TL;DR
This paper analyzes a simple yet rich model of two interacting particles connected to heat reservoirs at different temperatures, revealing diverse long-term behaviors including existence of steady states and tail distributions of energy.
Contribution
It provides a comprehensive analysis of the long-time dynamics, steady state existence, and tail behavior in a non-equilibrium system with extreme temperature differences.
Findings
No steady state exists if the potential is too stiff.
Energy tails can be algebraic, fractional exponential, or exponential.

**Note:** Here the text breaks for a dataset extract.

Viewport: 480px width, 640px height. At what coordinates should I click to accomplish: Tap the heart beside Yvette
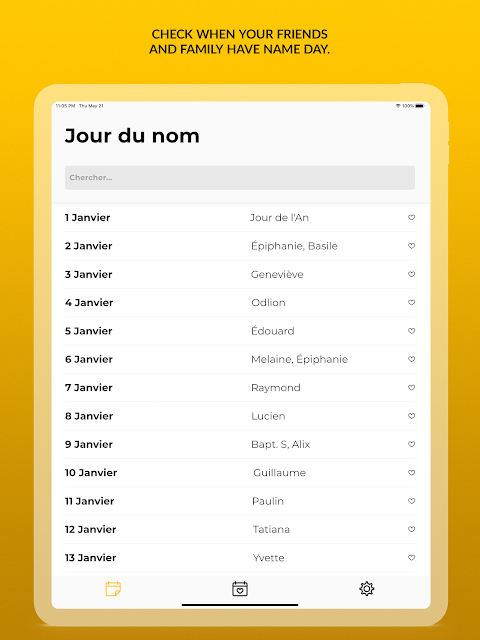coord(411,558)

Convergence speed varies from algebraic to exponential depending on parameters.
Abstract
We study a model of two interacting Hamiltonian particles subject to a common potential in contact with two Langevin heat reservoirs: one at finite and one at infinite temperature. This is a toy model for 'extreme' non-equilibrium statistical mechanics. We provide a full picture of the long-time behaviour of such a system, including the existence / non-existence of a non-equilibrium steady state, the precise tail behaviour of the energy in such a state, as well as the speed of convergence toward the steady state. Despite its apparent simplicity, this model exhibits a surprisingly rich variety of long time behaviours, depending on the parameter regime: if the surrounding potential is 'too stiff', then no stationary state can exist. In the softer regimes, the tails of the energy in the stationary state can be either algebraic, fractional exponential, or exponential. Correspondingly, the…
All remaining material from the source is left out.